Pasaje de origen –
------------------------------

Los nativos igualmente de los barriles de vino o de petróleo deteriorados, aprovechaban las riendas de su fabricación para construir aros y con un hierro retorcido hacían el mando, aquello era una forma muy agradable de correr gobernando el aro, compitiendo en kinkamas de habilidad con otros niños del entorno, trazando una pista con un trozo de madera por la que se ascendía a una caja puesta al revés y se bajaba por otra tabla controlando el aro, y así uno detrás del otro íbamos dando vueltas al reducido circuito, de tal forma que el que cayera antes, había perdido.

Algunos jugábamos con las ramas del papayo que están huecas y su embudo permite colocar una bola seca y dura de la semilla de las dalias, convirtiéndolas en unas cerbatanas muy eficientes con la que, escondidos tras un árbol o desde la ventana de casa, impactábamos el cuerpo de los sufridos viandantes, cuando alguno nos descubría éramos capturados, advertidos a la par que nuestras armas bélicas eran destrozadas.

En las galerías de la Casa Mallo y Mora, con los hermanos Peiret jugábamos a los botones, que es una especie de fútbol en el que un botón pequeño ( el balón ) es impulsado por otros más grandes ( los jugadores),Los suelos de mármol o terrazo de esa vivienda de muchos metros de longitud, nos permitía unos partidos magníficos. A cada botón le pegábamos la cabeza recortada de un jugador famoso cuyo cromo conseguíamos a veces, ya que en aquellas tierras, salvo el verde tropical todo era difícil de adquirir.

------------------------------

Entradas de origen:
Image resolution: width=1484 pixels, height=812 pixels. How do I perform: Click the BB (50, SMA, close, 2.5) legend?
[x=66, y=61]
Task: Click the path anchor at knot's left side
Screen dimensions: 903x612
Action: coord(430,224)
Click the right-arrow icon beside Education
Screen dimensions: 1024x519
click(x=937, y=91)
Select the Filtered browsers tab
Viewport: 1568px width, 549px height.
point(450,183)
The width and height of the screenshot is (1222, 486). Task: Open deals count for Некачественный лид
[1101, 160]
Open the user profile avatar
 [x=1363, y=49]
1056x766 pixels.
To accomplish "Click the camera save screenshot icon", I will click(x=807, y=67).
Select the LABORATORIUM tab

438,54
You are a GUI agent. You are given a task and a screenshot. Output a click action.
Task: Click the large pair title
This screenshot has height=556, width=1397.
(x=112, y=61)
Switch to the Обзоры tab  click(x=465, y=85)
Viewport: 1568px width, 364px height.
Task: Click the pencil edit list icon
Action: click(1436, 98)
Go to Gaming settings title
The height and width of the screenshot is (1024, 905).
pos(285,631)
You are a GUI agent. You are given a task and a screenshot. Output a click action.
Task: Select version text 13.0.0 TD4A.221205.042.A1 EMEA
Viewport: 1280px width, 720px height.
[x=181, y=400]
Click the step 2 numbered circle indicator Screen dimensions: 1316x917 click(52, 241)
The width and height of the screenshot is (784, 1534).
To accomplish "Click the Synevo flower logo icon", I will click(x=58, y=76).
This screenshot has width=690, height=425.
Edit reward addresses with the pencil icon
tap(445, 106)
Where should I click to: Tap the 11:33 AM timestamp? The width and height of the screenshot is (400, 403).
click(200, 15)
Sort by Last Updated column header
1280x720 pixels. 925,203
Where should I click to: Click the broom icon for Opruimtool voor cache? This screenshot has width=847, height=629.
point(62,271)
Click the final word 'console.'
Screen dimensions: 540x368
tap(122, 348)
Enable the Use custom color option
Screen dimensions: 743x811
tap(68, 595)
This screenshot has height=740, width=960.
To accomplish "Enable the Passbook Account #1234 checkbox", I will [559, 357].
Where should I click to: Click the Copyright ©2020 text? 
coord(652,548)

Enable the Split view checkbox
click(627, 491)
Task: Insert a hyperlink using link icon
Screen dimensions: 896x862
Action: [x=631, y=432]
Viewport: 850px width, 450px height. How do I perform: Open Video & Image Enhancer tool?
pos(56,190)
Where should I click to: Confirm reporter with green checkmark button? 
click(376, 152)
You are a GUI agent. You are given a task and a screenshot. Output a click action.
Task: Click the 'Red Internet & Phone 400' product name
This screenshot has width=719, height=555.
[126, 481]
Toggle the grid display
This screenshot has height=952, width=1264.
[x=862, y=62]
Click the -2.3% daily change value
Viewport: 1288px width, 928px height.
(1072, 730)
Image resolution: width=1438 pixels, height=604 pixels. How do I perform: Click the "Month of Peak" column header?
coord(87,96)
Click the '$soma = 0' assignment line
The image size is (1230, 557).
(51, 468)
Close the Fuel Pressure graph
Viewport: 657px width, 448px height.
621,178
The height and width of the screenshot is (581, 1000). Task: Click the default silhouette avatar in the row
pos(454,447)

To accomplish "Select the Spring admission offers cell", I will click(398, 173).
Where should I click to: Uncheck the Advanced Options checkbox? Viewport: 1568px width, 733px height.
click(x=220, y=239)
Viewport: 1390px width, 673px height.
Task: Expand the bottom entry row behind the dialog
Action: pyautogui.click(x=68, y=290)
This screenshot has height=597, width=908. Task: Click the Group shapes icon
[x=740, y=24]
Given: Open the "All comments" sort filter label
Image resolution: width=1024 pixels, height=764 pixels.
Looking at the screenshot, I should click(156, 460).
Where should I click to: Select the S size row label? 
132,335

------------------------------

Lista de actividades –
- A) Devuelve sin cambios todo el fragmento del pasaje sobre juegos infantiles que va desde "En las galerías" hasta llegar a "difícil de adquirir.".
- B) Según el pasaje sobre juegos infantiles, ¿qué se le pegaba a cada botón en el juego de los botones?
Las entradas constituyen un material aparte, independiente del pasaje.

Soluciones por tarea –
- A)
En las galerías de la Casa Mallo y Mora, con los hermanos Peiret jugábamos a los botones, que es una especie de fútbol en el que un botón pequeño ( el balón ) es impulsado por otros más grandes ( los jugadores),Los suelos de mármol o terrazo de esa vivienda de muchos metros de longitud, nos permitía unos partidos magníficos. A cada botón le pegábamos la cabeza recortada de un jugador famoso cuyo cromo conseguíamos a veces, ya que en aquellas tierras, salvo el verde tropical todo era difícil de adquirir.

- B) La cabeza recortada de un jugador famoso, tomada de un cromo.